Cornelius ventured a glance toward the Tetrarch. Antipas, upright on his couch, was leaning forward, mouth half open, dark eyes staring unblinking at his stepdaughter and grandniece. The centurion gently nudged Claudia. “Any moment now,” he whispered, “he’ll be lunging over the table again.” But his eyes darted quickly to the girl.
Her head was back, in line with the rest of her body, and her sultry eyes looked upward to her extended forefinger. Now it began to move, almost imperceptibly, so that few of the Tetrarch’s guests were aware of the beginning of its motion. But Cornelius, intrigued, saw the finger’s movement widening and speeding; like a serpent it was coiling and uncoiling, twisting sideways, darting, writhing, all in perfect rhythm with the music. As he watched, the motion of the finger appeared to flow like liquid downward to involve the hand and then the forearm. Now along the graceful length of her slender bare arm the smooth, unknotting muscles, rippling and twisting, seemed to have transformed it into an oriental adder swaying and bobbing to the compelling strains of the charmer’s flute.

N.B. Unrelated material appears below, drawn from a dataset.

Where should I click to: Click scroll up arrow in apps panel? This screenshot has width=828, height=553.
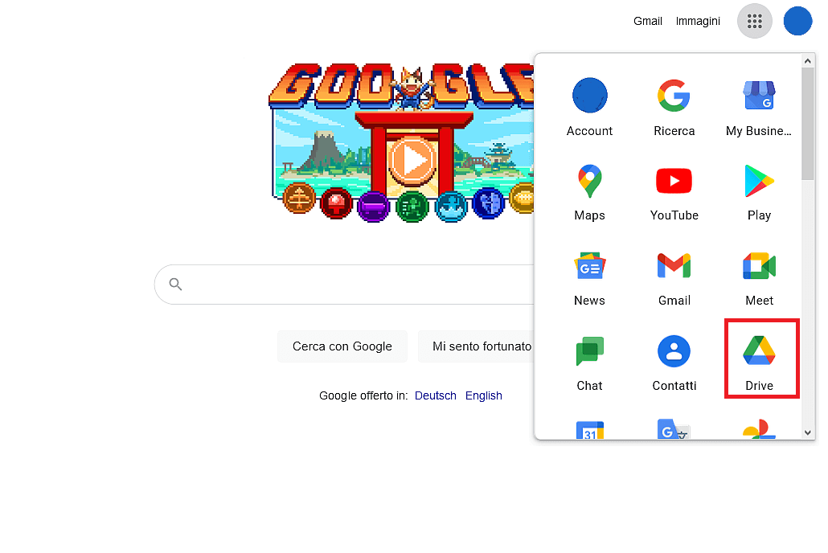(807, 61)
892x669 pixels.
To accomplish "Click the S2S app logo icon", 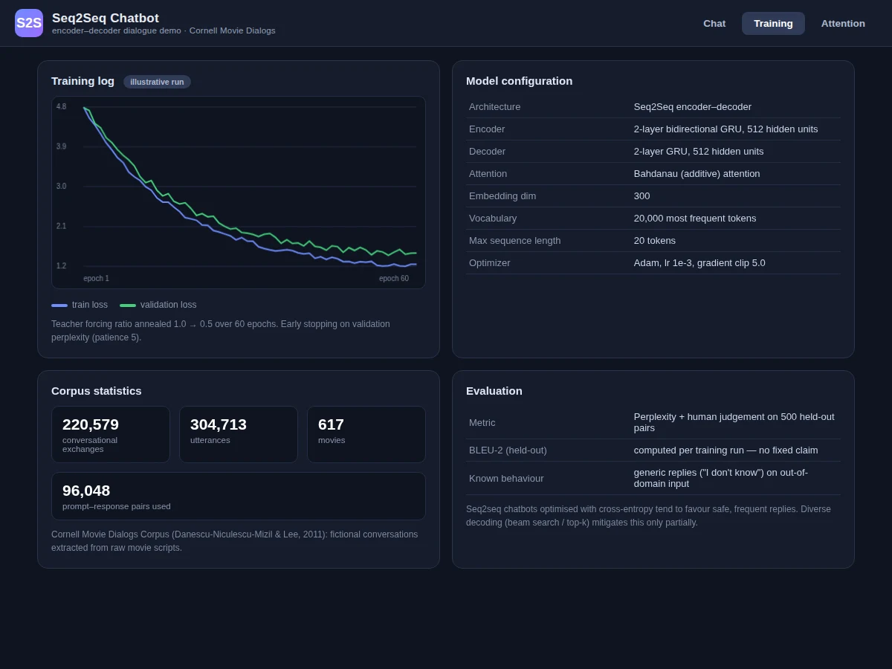I will pyautogui.click(x=29, y=23).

“The child’s amazing, I must agree with the Tetrarch,” Cornelius said. “Do you suppose Herodias trained her?” He leaned forward to glance past Antipas to the intent Tetrarchess who seemed absorbed completely in her daughter’s performance. “What a symphony of motion and movement!”

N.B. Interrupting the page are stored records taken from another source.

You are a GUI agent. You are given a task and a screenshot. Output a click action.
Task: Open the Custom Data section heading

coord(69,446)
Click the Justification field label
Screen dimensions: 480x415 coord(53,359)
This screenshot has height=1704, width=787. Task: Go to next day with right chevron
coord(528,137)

“And when that movement begins to gyrate in the region of the hips, Centurion, you’ll realize Salome’s no longer a child!”
Nor was the flowing, rhythmical motion long in attaining that region. In synchronized rolling and lifting and falling, the right shoulder joined the twisting, gently writhing arm, and then the rounded stomach undulated, freed now of the teasing veils. As the tempo of the music speeded and the volume swelled and the throb of the drums grew deeper, the hips began their undulating motion. Grinding, thrusting, withdrawing, thrusting, they moved faster and faster in an abandon of voluptuous movement. Then the music slowed again and the frenzied gyrations with it, and quickly the movement ran downward from the stilled hips and disappeared in a restrained tapping of bare toes on the mosaic of the triclinium’s marble floor.
The Tetrarch’s guests, inspired by his shouted acclamations, applauded wildly. And before they had settled to silence again, Salome dextrously transferred to her right hand the thin veils that throughout her dancing, even in the abandon of its most voluptuous last moments, she had held clutched snugly against her breasts, and lifted high her left arm as she extended her right foot. Then she began anew the routine she had just finished; she followed it, motion for motion, until in the midst of the most lascivious portion of the dance she suddenly turned her back to the Tetrarch and his company, and lowering her arm, without missing one wanton movement of her writhing, weaving hips, she thrust her arms, shoulder high, straight out to the sides. In each hand, completely away from her perspiration-dampened, shimmering white body, she clutched several of the bright-hued wisps of silk.
From where the diners sat across the bright circle from her, the girl appeared to be entirely nude, despite the thin bit of flesh-toned silk that bound her loins. Her curling long black hair hanging unrestrained down her back and across her shoulders added to the illusion.